▶ What the task asks:
Copy every line that holds the string "will" from the data below.

[Saved data entries]
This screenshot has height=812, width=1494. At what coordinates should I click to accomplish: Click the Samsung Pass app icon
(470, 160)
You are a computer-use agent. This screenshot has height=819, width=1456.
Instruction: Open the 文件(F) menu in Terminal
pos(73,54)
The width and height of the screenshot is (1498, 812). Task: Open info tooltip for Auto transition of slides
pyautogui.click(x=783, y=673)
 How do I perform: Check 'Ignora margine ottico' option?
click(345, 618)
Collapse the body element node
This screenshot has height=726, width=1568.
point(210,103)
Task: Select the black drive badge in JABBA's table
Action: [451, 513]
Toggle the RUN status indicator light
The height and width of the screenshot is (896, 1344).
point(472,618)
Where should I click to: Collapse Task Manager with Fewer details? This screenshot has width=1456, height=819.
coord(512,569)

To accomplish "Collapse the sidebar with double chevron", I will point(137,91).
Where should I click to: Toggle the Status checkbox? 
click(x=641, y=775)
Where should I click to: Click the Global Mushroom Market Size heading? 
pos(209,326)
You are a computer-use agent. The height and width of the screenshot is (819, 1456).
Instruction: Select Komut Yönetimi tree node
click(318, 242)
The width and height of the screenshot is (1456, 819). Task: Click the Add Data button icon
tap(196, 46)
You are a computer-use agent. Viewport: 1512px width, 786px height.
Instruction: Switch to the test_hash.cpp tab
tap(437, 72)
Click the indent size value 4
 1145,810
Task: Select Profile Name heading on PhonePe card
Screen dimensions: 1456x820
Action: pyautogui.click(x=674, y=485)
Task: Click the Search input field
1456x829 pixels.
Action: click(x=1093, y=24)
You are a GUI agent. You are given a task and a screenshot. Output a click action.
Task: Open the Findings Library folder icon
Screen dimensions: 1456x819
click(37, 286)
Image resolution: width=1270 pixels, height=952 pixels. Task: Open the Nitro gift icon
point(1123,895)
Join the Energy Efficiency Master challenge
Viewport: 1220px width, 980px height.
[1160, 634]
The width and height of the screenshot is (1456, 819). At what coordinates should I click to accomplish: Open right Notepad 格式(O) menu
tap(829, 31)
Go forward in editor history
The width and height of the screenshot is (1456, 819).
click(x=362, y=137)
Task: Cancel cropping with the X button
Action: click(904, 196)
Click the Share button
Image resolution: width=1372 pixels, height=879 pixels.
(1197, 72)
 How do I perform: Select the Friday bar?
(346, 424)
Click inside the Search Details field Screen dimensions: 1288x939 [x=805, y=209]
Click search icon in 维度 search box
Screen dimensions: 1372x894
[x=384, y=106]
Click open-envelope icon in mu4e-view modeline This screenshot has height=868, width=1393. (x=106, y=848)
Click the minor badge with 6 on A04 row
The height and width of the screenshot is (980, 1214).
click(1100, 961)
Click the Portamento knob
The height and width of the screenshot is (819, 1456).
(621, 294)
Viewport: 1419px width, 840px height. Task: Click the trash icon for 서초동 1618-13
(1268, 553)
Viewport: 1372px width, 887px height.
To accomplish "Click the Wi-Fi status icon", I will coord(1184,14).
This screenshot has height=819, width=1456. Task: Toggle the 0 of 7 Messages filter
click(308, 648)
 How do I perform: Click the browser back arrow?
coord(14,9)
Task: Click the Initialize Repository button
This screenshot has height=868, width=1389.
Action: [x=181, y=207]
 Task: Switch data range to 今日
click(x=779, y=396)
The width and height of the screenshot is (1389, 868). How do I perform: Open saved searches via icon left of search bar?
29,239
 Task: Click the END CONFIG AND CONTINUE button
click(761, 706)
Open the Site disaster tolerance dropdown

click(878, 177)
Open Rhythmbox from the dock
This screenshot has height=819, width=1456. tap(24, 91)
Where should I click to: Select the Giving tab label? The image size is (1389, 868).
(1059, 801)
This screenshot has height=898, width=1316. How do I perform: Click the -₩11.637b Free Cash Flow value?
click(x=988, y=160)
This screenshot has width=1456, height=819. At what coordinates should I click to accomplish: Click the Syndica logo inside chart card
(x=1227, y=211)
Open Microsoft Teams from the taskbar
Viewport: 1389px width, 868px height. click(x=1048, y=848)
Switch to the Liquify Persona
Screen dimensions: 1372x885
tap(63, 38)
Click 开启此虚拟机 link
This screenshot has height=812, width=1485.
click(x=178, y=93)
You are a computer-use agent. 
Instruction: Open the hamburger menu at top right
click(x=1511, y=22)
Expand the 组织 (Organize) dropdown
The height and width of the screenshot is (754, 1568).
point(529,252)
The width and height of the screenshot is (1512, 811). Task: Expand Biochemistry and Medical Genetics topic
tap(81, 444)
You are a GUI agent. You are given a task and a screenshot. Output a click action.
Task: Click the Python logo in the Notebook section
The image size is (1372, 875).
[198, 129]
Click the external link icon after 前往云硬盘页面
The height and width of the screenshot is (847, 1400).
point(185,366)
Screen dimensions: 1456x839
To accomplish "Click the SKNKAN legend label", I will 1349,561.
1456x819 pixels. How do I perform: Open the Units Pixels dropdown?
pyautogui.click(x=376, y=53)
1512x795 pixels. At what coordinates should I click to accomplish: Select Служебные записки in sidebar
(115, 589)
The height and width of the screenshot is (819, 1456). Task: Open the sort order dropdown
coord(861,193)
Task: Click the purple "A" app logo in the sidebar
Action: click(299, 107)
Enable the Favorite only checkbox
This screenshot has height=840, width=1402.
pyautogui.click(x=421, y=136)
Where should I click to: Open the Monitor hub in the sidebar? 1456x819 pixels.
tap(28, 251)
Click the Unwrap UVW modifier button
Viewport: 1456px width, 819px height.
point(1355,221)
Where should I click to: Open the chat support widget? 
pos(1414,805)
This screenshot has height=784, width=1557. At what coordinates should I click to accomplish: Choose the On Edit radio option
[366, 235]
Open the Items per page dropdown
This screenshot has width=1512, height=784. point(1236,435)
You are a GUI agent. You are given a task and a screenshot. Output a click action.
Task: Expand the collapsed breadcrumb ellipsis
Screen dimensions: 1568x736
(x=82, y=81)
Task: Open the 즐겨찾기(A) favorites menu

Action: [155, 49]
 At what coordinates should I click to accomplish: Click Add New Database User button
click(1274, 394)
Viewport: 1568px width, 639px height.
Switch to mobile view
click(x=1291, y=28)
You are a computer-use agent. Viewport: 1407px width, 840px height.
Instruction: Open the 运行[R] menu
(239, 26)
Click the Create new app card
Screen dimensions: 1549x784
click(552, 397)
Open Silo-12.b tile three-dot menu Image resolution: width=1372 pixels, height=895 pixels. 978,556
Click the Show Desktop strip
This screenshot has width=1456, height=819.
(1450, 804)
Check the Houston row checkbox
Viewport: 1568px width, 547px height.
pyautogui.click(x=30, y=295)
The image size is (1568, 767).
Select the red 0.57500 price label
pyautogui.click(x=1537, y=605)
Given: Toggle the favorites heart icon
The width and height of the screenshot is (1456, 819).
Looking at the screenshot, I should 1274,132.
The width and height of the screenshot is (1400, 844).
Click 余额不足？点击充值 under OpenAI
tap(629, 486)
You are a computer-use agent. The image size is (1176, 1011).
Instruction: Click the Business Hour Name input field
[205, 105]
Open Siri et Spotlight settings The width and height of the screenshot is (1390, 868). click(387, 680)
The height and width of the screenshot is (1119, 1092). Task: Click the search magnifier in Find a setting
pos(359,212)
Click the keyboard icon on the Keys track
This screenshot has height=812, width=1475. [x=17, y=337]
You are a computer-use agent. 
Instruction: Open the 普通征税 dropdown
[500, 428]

▶ Solution below:
To accomplish "Collapse the sidebar with double chevron", I will point(137,91).
To accomplish "Click the Wi-Fi status icon", I will coord(1184,14).
To accomplish "Click the SKNKAN legend label", I will 1349,561.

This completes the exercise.